A Multimodal Approach for Cross-Domain Image Retrieval
This addresses the problem of matching images across different visual domains like sketches and photographs for computer vision researchers, offering a novel unsupervised approach that reduces reliance on labeled data.
The paper tackled cross-domain image retrieval by introducing an unsupervised method that uses generated image captions as a domain-agnostic representation, achieving state-of-the-art performance with improvements of 24.0% on Office-Home and 132.2% on DomainNet over previous methods.

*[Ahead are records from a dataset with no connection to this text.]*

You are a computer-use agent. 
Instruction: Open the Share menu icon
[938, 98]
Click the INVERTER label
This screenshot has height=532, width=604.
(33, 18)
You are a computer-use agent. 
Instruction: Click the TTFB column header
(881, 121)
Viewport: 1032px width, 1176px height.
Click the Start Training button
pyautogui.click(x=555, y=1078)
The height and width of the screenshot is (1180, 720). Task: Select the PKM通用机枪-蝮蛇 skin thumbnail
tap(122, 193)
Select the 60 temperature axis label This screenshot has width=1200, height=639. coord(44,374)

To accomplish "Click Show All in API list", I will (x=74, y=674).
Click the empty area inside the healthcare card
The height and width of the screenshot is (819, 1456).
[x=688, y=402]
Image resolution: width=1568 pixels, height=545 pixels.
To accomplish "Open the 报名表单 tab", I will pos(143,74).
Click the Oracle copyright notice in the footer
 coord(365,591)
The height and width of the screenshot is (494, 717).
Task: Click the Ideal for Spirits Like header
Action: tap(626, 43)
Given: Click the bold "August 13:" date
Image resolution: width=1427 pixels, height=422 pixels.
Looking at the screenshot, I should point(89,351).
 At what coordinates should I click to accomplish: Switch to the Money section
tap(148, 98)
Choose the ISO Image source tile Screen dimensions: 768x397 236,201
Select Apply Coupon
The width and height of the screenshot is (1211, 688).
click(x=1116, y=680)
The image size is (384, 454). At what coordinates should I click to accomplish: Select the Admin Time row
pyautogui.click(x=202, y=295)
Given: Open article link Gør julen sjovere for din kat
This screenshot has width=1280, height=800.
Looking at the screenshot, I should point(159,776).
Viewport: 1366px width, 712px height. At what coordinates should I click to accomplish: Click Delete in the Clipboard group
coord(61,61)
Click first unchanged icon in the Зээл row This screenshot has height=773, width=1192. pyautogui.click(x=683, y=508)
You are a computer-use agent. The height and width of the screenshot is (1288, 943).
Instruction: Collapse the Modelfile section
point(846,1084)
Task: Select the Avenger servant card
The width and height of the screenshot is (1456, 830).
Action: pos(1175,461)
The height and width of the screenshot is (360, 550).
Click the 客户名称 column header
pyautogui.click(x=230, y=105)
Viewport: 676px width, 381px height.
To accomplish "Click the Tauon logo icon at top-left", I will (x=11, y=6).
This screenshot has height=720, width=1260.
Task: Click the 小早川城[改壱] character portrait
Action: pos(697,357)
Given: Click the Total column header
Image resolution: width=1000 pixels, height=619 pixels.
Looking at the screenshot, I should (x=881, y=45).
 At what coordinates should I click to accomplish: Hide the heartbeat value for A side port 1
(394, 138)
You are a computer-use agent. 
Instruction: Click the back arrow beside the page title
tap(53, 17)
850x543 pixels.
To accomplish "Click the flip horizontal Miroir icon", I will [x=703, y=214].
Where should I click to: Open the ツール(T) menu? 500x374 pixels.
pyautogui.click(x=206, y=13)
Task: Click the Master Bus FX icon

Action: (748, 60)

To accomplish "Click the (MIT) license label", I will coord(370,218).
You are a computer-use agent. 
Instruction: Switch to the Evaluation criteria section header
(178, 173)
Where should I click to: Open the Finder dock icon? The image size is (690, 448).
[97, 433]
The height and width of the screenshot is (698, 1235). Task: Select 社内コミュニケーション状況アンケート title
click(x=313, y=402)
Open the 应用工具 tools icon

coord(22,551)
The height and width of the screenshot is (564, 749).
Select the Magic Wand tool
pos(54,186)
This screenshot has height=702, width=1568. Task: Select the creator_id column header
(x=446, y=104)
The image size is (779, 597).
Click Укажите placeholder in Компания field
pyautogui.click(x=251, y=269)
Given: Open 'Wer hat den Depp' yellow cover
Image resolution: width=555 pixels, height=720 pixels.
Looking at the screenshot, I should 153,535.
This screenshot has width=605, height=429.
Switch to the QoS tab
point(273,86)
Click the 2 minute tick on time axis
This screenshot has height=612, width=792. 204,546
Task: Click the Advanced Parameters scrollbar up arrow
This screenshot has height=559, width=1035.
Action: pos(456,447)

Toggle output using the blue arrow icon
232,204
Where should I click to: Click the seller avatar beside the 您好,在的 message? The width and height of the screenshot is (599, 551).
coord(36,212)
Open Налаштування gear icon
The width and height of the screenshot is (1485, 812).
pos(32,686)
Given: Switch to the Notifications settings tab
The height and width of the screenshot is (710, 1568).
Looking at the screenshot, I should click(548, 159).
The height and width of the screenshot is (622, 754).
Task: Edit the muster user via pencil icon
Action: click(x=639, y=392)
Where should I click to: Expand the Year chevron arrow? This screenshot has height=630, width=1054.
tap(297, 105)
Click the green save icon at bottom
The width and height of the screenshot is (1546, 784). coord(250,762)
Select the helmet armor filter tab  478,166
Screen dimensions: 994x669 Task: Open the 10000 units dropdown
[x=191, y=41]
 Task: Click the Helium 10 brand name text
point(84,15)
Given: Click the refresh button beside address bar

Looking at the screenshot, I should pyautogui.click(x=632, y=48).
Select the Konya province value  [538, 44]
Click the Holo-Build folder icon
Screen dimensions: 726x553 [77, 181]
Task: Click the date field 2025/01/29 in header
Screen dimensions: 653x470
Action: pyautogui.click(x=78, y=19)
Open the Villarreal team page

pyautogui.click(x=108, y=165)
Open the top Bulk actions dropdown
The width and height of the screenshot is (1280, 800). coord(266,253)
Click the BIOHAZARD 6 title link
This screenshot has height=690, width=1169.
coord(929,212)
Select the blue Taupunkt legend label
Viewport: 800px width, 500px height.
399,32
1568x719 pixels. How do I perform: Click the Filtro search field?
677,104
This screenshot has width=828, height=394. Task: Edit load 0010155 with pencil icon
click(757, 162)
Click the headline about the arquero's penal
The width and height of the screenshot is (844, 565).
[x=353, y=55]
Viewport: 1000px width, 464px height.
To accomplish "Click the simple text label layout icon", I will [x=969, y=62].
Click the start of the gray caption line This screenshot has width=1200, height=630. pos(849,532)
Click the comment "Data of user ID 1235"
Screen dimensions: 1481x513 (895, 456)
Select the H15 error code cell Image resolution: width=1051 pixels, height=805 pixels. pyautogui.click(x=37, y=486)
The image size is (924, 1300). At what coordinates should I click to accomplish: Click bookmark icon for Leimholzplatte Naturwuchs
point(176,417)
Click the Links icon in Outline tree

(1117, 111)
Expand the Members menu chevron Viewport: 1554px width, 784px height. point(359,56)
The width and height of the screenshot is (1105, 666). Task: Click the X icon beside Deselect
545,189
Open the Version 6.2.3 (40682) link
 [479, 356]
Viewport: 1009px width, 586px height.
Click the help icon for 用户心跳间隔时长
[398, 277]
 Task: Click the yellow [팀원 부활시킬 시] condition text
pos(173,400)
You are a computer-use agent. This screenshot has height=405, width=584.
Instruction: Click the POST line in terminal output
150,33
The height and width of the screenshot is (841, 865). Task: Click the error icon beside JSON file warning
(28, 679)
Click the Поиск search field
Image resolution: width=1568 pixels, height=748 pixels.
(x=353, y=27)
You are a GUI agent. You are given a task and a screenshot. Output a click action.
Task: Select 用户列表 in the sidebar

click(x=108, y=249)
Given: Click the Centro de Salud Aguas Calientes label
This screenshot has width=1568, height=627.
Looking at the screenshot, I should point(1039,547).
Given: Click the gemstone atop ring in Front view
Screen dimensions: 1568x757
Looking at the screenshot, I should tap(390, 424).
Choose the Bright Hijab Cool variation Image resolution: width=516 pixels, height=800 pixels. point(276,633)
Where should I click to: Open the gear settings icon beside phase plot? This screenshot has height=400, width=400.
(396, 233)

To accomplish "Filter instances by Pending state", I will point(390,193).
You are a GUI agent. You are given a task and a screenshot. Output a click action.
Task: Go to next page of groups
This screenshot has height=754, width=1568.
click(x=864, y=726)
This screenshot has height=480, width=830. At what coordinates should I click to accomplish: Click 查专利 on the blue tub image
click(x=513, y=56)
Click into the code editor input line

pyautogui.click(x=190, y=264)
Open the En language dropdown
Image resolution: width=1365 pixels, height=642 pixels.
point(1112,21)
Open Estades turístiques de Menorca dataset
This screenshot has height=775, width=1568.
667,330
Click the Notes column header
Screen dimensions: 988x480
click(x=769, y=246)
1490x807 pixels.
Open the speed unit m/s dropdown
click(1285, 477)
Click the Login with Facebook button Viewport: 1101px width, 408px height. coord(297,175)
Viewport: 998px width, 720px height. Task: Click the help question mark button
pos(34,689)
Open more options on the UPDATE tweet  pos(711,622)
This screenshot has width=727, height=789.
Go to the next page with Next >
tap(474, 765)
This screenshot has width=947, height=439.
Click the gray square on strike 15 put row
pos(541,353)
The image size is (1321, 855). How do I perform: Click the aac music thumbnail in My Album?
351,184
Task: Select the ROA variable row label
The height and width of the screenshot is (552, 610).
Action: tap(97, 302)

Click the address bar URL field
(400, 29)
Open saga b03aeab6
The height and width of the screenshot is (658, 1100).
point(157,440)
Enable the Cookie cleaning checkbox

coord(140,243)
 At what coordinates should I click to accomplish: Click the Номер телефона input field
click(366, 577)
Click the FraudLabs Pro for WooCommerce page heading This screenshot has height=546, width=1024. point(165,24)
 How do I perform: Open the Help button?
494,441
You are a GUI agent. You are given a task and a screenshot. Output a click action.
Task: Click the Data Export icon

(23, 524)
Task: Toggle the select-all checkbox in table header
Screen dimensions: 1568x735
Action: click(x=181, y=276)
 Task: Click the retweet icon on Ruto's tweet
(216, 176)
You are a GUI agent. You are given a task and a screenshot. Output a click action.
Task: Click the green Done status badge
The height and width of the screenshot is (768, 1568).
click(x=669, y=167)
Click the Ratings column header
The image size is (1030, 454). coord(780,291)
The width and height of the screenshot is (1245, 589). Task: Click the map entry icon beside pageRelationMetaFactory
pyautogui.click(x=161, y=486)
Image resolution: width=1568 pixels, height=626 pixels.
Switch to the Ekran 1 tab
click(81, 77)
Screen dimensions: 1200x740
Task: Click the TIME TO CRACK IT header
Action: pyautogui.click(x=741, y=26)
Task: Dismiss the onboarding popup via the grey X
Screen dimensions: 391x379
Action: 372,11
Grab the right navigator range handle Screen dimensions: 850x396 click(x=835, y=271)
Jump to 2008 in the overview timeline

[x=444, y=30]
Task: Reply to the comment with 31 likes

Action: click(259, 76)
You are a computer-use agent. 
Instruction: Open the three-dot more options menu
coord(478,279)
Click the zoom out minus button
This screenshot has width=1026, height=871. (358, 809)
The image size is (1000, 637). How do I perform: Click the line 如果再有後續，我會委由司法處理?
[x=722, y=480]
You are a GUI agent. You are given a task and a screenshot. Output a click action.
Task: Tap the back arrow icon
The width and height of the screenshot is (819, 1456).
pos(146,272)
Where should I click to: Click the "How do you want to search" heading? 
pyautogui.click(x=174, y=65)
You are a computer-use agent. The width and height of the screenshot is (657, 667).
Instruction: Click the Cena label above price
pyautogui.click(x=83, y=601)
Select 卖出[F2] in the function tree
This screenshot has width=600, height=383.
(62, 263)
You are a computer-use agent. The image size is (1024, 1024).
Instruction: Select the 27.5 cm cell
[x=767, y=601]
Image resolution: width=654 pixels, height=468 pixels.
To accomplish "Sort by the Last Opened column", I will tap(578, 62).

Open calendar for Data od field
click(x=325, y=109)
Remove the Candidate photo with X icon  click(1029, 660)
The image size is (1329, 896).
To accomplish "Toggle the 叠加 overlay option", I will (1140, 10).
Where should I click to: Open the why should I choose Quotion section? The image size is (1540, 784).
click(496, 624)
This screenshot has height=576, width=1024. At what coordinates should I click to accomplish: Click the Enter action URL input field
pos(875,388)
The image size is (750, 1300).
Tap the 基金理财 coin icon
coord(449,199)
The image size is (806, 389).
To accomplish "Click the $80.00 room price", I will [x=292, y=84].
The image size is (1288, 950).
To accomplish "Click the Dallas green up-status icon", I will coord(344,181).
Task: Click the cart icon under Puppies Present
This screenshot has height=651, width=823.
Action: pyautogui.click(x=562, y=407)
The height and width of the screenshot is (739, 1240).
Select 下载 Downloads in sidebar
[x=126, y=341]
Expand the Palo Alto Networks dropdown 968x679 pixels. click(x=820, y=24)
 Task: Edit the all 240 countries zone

Cross-Domain Image Retrieval (CDIR) is a challenging task in computer vision, aiming to match images across different visual domains such as sketches, paintings, and photographs. Traditional approaches focus on visual image features and rely heavily on supervised learning with labeled data and cross-domain correspondences, which leads to an often struggle with the significant domain gap. This paper introduces a novel unsupervised approach to CDIR that incorporates textual context by leveraging pre-trained vision-language models. Our method, dubbed as Caption-Matching (CM), uses generated image captions as a domain-agnostic intermediate representation, enabling effective cross-domain similarity computation without the need for labeled data or fine-tuning. We evaluate our method on standard CDIR benchmark datasets, demonstrating state-of-the-art performance in unsupervised settings with improvements of 24.0% on Office-Home and 132.2% on DomainNet over previous methods. We also demonstrate our method's effectiveness on a dataset of AI-generated images from Midjourney, showcasing its ability to handle complex, multi-domain queries.